University Carilloneur Sam Hammond began playing the Duke carillon in 1965, when he was an undergraduate at Duke. To this day, the Trinity ’68 grad continues to play the 50-bell carillon through rain or shine at 5 p.m. each day from the Chapel tower.

“I just didn’t have the decency to go away,” he joked.

Depending on his mood, Hammond, who is also Rare Book Librarian in Perkins Library, alternately performs austere Baroque compositions, lyrical hymns or adaptations of popular songs. The Harry Potter movie theme song remains a crowd favorite, he said.

I asked him what he would be playing for Halloween, just two days away.

“Well that’s a surprise! You’ll have to wait,” he chuckled.

Duke’s 50-bell carillon was cast in 1932 by John Taylor Bellfounders, Ltd., which has been in business since the 14th century. Each year, the foundry sends maintenance workers from England to perform a routine check-up on the iron bells.

Contrary to widespread belief, the bells do not swing upon being hit. Instead, they are bolted into place and hang ominously above a small, cabin-like room in which Hammond hits the 50 batons and 26 pedals that control one of the largest instruments at Duke.

The carillon looks like an oversized piano, with a horizontal series of oak batons arranged like the keys of a keyboard. When the batons are struck, they pull cables that, in turn, swing huge clappers that ring each of the bells. The largest bell weighs 5.5 tons, and Hammond has to put his entire body into the swing of his arm as he hits the corresponding baton. The result is a deep and ominous reverberation, a hum that seems to emanate from Chapel itself.

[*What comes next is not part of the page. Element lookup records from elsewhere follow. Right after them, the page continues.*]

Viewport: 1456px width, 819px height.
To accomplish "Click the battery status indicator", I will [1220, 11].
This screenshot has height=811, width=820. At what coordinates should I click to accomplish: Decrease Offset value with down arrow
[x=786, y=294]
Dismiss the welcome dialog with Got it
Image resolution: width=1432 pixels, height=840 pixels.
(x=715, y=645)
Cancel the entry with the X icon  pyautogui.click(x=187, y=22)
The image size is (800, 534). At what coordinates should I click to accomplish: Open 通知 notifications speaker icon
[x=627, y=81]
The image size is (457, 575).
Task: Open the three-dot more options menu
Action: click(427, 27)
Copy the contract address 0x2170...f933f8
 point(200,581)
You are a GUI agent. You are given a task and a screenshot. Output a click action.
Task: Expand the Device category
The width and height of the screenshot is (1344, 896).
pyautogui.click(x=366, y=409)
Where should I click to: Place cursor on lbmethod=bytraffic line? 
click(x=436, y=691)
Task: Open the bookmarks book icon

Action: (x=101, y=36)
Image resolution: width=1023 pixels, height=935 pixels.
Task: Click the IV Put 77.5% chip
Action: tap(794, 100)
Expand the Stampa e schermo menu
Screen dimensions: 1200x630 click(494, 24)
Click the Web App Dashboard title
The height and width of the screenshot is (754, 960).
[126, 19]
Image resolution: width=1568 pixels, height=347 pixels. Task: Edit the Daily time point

Inside the cabin, shelves of yellowed sheet music line the walls. The smell of old oak emanates from the two sets of wooden batons. One is for practice while the other is hitched up to the actual bells. The cabin is almost cozy. It is hard to believe that the bells we hear each day are played by a single man in such a small room.

Thunderstorms are one of Hammond's favorite times to play the carillon. The tower gets a little wet, he admitted, but he usually picks something dark and stormy to match the weather.

“Some people think it’s brave or foolish. It may be foolish, but it certainly isn’t brave,” he said.

At precisely 4:59 p.m., Hammond quickly changed his round, black frames for an identical pair of translucent red ones.

“Okay, here we go!” he exclaimed.

He sat relaxed at the wooden knobs of the carillon. With a quick intake of breath, he suddenly struck at the knobs. Hammond’s traditional, southern charm belied a surprisingly forceful style of playing. He sat relaxed at the wooden knobs of the carillon. With a quick intake of breath, he suddenly struck at the knobs. From my previous experience as a listener, I knew the notes were spilling out of the tower, to the far edges of campus for all to hear.

For the next 10 minutes, Hammond played as if in a trance, utterly absorbed in his music. His arms and legs moved in all directions at high speed, sometimes tenderly coaxing out sound, other times throwing his entire body into the notes. For several heart-stopping seconds, he remained frozen over the keyboard, arms raised dramatically, as the last notes bled out into silence.

Just as abruptly as the music began, Hammond was all business again. He put the sheet music away, gathered his belongings and shuffled out the door. Tomorrow at 5 p.m., he would be back again.